PAGE TEXT –
Interim school president Dr. Malcolm Portera is talking big about trying to save money for the school and the biggest way to do that in his mind is to demote the school’s lone Division I athletic program, the men’s hockey team, down to a club sport. The program is in need of money and a conference to call home. With the way the WCHA and CCHA are blowing up in favor of the Big Ten and the NCHC leaving many schools scrambling to put things back together, the door would appear to be open for UAH to find a home once again.

Even if UAH is able to raise the money to show they’re a viable program in the south and can stick around in Division I, Portera might still decide to cut the program. In a sport where there’s so much in flux between the conferences and with the threat of losing more programs when all the conference divorces are finalized in a couple years, having a program cut out for financial reasons would potentially work as the first domino to fall in college hockey.

The students and fans at UAH, however, are doing their part to try and fight the power. Geof Morris of, a website formed two years ago when the CCHA denied UAH entrance to their conference, is on the case to get the word out. A rally will be held tomorrow to plead with the college administrators to save the program and keep top level college hockey alive in Alabama. Morris is also leading the way for a petition online to help those outside of Alabama to let their voices be heard.

Adding to the voices speaking up for hockey in Alabama, Mark McCarter of The Huntsville Times penned an open letter to Dr. Portera, in it he pleads his case to keep hockey alive in Alabama.

UAH hockey has been kept alive through private funding through the years, and there’s a groundswell of boosters ready with big-time commitments with a lot of zeroes at the end.

Listen to them. Work with them. Give them a price tag.

Give them a chance.

You may look at the bottom line on scholarship money being awarded to hockey players. Look beyond that. That investment is a wash. Those are partial scholarships. If you’re handing out $450,000 in aid, that much or more comes back to UAH as these guys pay out-of-state tuition and other fees to cover the remainder of their cost of attendance.

OBJECTIVES –
• A. Summarize the text about the UAH hockey program in two sentences.
• B. Reproduce the part of the UAH hockey text that opens with the words containing "Listen to them." and closes with "cost of attendance.".
• C. Take the text on the UAH hockey program further, picking up from its final sentence.

[Data on locating visible targets]
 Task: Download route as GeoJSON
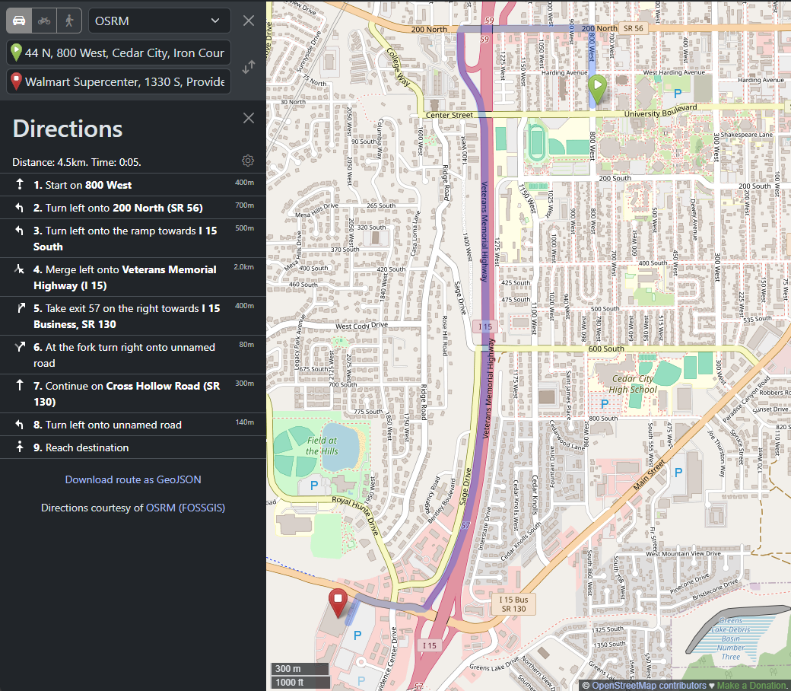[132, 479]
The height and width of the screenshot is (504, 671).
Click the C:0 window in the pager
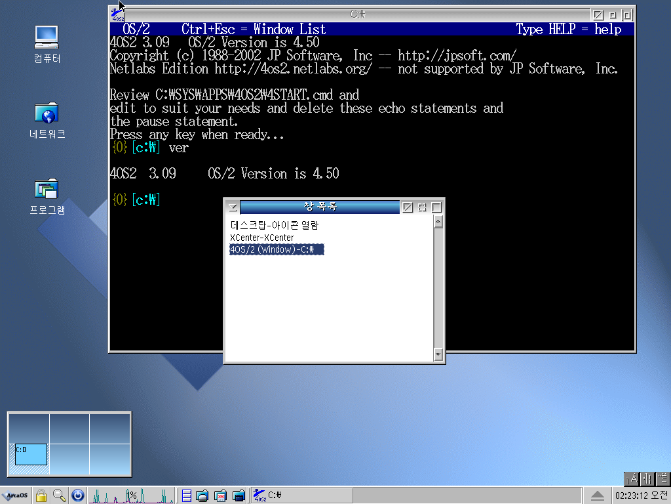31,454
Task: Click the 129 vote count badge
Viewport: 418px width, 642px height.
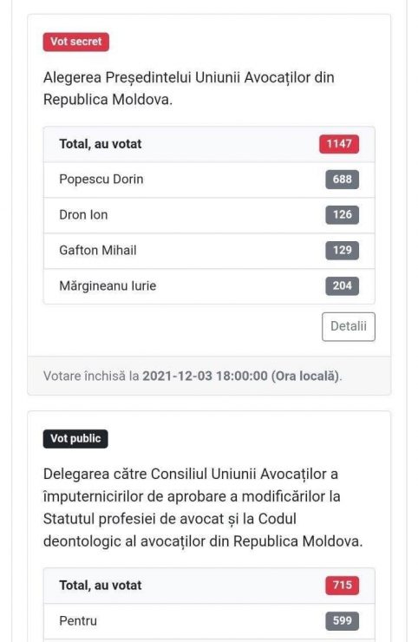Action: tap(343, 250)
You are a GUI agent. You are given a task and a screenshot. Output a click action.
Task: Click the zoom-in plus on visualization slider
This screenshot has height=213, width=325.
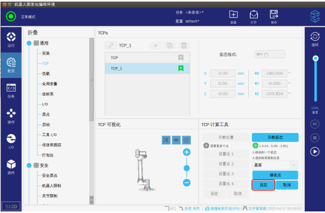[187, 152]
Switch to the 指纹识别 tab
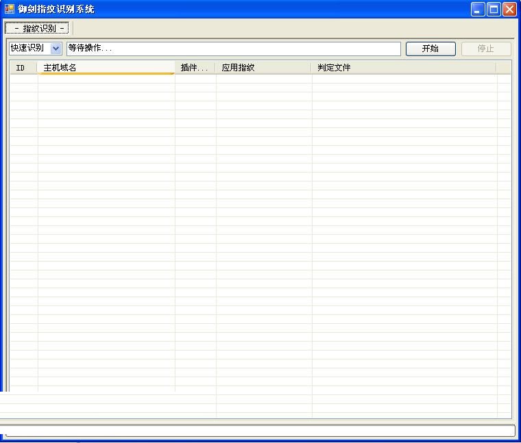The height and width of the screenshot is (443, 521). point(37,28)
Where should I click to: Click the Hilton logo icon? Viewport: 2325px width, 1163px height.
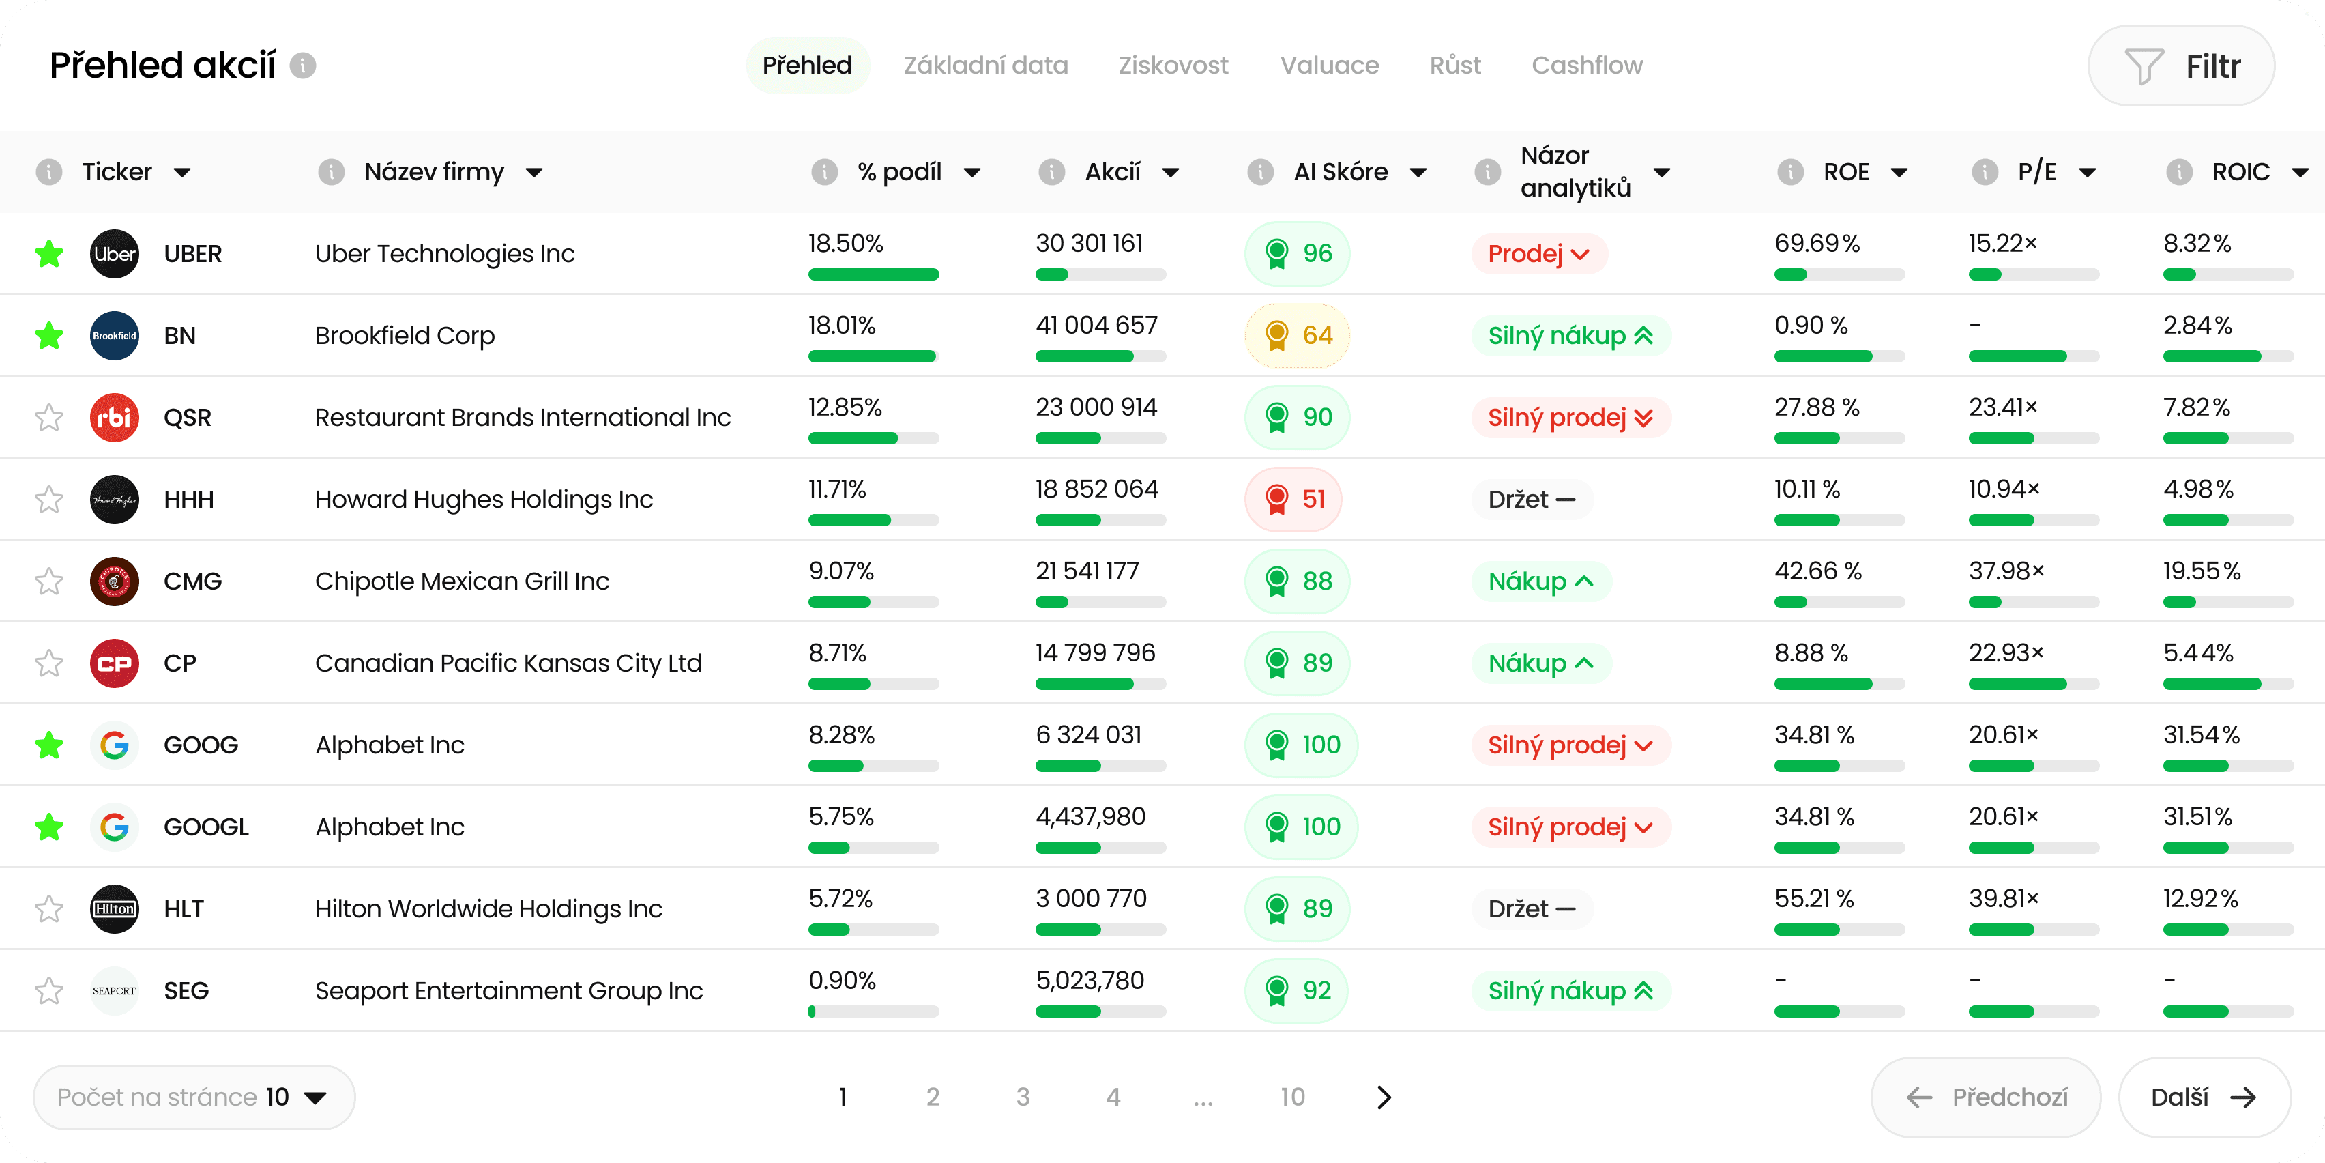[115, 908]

---

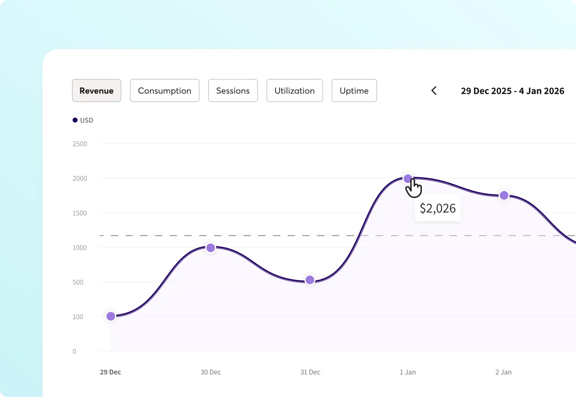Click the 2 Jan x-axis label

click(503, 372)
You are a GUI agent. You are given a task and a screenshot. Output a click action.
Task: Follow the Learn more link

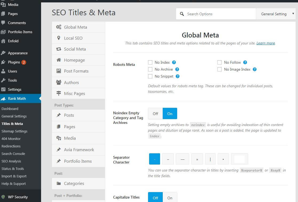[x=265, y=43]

EXPECTED ANSWERS –
• A. Interim school president Dr. Malcolm Portera wants to save money by demoting the men's hockey team, UAH's lone Division I athletic program, to a club sport, even as conference realignment appears to leave the door open for the team to find a home again. Students and fans are fighting back with a rally and an online petition, and Mark McCarter of The Huntsville Times wrote an open letter urging Portera to keep hockey alive in Alabama.

• B.
Listen to them. Work with them. Give them a price tag.

Give them a chance.

You may look at the bottom line on scholarship money being awarded to hockey players. Look beyond that. That investment is a wash. Those are partial scholarships. If you’re handing out $450,000 in aid, that much or more comes back to UAH as these guys pay out-of-state tuition and other fees to cover the remainder of their cost of attendance.

• C.
NCAA hockey is an exclusive club as it is with less than 60 schools participating at the Division I level. Losing a program, any program, hurts the sport on the whole. What started as an ominous possibility for UAH in 2009 when the CCHA denied them entry is coming to a head now with the interim school president talking about moving the program down in importance to a club level team, it’s starting to look like an eventuality.

If college hockey plans on having a larger presence on the college athletics scene and to be viewed as one of the bigger sports, losing programs is the wrong way to go about it. Getting UAH into a conference would be a hell of a bandage to help stop the bleeding in Alabama and while the WCHA is on the hunt to fill out ranks after all their big teams have moved on to greener pastures, they’ve got a great opportunity to help keep college hockey strong once again. Just like when they did the same for Bemidji State when the CHA dissolved two years ago, they can do it all over again by reaching out to a team in desperate need of a new home in UAH.

If that first step can happen, then perhaps the fans in Huntsville can keep their hockey dreams alive as well.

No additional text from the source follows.